╭─ Estratto del testo

Scuola Don Oreste Benzi di Forlì, tre obiettivi per guardare al domani: rette agevolate per le famiglie, manutenzione dell'edificio storico dell'Ottocento e nuove dotazioni informatiche per le discipline STEAM
A Forlì esiste una scuola intitolata a don Oreste Benzi, che realizza la cosiddetta
pedagogia del Gratuito, un approccio educativo nato negli anni ’90 da don Oreste Benzi e dai suoi collaboratori, sperimentato in alcune scuole italiane e fondato su una convinzione semplice e profonda:
ogni bambino è unico, portatore di doni, e merita un’educazione che sappia scoprirli e metterli a frutto. È una piccola comunità educativa, che ogni giorno sceglie di
non lasciare indietro nessuno, di prendersi cura degli spazi e di guardare al domani con responsabilità e visione.
Nei mesi scorsi ha lanciato una raccolta fondi su daicistai.apg23.org per realizzare tre obiettivi per i prossimi anni.

╰─
╭─ Dati forniti

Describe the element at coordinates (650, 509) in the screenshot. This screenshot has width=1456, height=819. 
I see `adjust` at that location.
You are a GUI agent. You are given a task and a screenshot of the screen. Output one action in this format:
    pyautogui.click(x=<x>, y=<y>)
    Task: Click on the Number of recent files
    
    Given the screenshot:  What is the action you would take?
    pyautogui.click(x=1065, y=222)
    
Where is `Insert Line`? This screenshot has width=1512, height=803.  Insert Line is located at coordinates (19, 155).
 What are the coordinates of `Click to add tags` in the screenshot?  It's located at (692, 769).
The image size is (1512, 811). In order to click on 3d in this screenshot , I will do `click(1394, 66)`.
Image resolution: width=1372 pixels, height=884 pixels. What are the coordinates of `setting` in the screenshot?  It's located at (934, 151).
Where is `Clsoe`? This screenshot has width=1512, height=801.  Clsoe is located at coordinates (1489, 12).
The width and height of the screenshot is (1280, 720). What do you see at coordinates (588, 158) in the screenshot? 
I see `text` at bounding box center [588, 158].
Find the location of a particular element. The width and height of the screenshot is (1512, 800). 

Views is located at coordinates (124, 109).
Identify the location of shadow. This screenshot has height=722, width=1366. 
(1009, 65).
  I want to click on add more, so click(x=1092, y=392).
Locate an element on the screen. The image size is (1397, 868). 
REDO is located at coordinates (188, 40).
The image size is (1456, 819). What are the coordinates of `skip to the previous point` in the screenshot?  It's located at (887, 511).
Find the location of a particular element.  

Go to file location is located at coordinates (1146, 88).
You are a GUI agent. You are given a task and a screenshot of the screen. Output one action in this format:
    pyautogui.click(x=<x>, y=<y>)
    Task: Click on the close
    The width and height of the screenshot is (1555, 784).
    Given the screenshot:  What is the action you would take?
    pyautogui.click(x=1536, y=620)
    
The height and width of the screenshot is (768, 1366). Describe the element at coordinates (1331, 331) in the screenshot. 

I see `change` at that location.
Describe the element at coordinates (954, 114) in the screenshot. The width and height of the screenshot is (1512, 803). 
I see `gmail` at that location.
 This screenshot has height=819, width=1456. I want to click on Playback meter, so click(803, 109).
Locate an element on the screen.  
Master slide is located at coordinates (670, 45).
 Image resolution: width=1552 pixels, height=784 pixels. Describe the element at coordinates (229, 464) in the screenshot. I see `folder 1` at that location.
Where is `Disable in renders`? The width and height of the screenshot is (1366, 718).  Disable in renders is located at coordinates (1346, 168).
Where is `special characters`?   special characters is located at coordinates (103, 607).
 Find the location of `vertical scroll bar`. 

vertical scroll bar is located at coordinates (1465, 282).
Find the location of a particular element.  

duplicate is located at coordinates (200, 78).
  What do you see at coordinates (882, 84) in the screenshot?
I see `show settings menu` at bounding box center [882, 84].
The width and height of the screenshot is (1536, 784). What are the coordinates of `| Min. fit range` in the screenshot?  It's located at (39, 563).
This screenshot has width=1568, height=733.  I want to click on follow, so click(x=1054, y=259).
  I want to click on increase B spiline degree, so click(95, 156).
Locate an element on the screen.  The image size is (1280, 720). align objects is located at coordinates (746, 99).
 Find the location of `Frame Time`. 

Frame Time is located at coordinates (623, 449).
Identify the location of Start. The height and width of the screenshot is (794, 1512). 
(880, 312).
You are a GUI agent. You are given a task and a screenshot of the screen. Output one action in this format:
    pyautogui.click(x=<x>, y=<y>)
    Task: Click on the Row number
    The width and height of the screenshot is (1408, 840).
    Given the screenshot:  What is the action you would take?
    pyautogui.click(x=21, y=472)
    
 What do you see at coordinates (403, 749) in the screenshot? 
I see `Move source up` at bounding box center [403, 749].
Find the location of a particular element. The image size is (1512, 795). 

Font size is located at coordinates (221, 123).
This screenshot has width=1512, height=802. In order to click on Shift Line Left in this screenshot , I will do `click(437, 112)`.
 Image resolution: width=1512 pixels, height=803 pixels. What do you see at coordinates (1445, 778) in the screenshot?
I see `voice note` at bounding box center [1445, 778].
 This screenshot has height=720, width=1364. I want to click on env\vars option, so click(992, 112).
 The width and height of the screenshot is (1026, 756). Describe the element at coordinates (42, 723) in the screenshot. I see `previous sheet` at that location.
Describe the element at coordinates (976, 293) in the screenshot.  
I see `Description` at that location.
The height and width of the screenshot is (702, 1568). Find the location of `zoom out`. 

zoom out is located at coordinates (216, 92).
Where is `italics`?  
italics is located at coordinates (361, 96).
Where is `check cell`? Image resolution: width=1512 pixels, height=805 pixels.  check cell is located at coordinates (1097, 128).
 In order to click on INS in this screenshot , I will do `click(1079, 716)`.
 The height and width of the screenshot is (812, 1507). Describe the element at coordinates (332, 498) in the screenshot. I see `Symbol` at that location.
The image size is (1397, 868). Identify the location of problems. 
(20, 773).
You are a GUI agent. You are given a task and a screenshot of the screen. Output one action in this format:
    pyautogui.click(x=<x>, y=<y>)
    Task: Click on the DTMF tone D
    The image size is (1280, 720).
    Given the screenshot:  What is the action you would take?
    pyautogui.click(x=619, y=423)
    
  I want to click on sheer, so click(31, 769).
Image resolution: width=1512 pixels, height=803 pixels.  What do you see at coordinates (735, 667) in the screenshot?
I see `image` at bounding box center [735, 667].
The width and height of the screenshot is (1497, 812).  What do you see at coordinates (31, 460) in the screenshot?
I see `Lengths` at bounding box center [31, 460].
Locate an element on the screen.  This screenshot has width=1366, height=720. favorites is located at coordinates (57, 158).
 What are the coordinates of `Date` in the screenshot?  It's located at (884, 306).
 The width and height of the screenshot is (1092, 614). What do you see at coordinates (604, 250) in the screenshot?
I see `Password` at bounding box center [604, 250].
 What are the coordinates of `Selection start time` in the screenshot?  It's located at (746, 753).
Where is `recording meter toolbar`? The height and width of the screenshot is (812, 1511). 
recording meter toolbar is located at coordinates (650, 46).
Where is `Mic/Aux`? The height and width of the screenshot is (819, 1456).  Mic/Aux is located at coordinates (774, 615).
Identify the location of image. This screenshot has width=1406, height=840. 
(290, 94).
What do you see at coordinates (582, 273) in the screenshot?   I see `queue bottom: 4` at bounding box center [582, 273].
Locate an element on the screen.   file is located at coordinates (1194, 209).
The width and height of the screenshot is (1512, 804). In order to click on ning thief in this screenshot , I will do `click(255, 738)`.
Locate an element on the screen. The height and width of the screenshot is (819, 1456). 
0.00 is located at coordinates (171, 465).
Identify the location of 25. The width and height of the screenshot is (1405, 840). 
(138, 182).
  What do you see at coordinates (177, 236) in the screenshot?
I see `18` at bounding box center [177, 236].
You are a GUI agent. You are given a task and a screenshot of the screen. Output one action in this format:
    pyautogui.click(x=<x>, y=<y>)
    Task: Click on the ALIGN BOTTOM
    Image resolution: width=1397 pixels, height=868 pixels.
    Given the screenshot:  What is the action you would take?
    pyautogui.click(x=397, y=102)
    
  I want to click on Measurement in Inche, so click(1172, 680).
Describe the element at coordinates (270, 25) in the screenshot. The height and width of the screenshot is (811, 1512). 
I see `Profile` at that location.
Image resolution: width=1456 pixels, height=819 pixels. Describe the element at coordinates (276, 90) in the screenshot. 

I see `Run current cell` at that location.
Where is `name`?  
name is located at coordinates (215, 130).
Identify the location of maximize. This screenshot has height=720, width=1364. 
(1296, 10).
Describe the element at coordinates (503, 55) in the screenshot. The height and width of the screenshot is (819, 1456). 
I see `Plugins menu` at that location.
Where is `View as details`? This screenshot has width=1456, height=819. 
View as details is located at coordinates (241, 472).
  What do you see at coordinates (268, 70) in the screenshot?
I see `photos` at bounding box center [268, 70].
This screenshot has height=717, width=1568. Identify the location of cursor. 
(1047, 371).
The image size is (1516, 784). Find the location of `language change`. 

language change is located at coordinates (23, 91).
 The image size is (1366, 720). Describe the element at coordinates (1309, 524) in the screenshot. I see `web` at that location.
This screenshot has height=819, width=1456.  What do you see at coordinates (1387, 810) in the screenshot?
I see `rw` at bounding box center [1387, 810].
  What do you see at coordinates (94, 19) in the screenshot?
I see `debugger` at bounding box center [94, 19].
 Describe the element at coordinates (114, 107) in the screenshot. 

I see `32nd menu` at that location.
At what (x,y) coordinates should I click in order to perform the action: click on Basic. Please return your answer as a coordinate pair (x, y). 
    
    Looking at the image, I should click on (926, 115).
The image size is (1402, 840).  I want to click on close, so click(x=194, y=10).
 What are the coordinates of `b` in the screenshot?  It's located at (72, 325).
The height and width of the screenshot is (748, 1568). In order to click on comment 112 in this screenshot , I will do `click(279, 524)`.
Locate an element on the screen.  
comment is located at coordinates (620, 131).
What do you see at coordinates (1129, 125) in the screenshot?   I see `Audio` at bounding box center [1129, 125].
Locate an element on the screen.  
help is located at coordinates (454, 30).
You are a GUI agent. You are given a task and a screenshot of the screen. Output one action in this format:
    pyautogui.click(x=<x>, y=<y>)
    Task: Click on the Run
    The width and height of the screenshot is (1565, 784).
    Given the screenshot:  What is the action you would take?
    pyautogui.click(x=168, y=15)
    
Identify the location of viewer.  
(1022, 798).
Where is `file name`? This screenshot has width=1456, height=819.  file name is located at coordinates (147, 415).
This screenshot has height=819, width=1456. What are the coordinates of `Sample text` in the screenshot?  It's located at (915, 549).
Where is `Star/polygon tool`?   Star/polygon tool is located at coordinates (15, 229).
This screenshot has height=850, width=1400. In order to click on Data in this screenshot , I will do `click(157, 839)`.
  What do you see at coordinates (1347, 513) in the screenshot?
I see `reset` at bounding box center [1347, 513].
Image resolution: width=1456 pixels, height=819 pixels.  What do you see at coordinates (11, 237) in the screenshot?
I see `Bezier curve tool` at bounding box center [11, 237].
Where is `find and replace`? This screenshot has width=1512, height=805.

╰─

### Consegna
Riscrivi in forma più breve il paragrafo del testo sulla scuola di Forlì che inizia con «A Forlì esiste una scuola», conservandone i fatti principali. I dati non hanno alcun legame con il testo.

### Risposta
A Forlì una scuola intitolata a don Oreste Benzi applica la pedagogia del Gratuito. Questo approccio educativo è nato negli anni '90 da don Oreste Benzi e dai suoi collaboratori ed è stato sperimentato in alcune scuole italiane. Si fonda sull'idea che ogni bambino sia unico e portatore di doni, da scoprire e mettere a frutto. La scuola è una piccola comunità educativa che ogni giorno sceglie di non lasciare indietro nessuno, di curare gli spazi e di guardare al domani con responsabilità e visione.